■ **REQUIREMENT**
Go through the entries and copy each one exactly. Leave none out.

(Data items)
=== Begin Enclosure ===

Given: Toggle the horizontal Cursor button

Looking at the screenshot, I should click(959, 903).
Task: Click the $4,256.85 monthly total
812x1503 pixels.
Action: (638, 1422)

=== End Enclosure ===

■ **RESULT**
Given: Toggle the horizontal Cursor button

Looking at the screenshot, I should click(959, 903).
Task: Click the $4,256.85 monthly total
812x1503 pixels.
Action: (638, 1422)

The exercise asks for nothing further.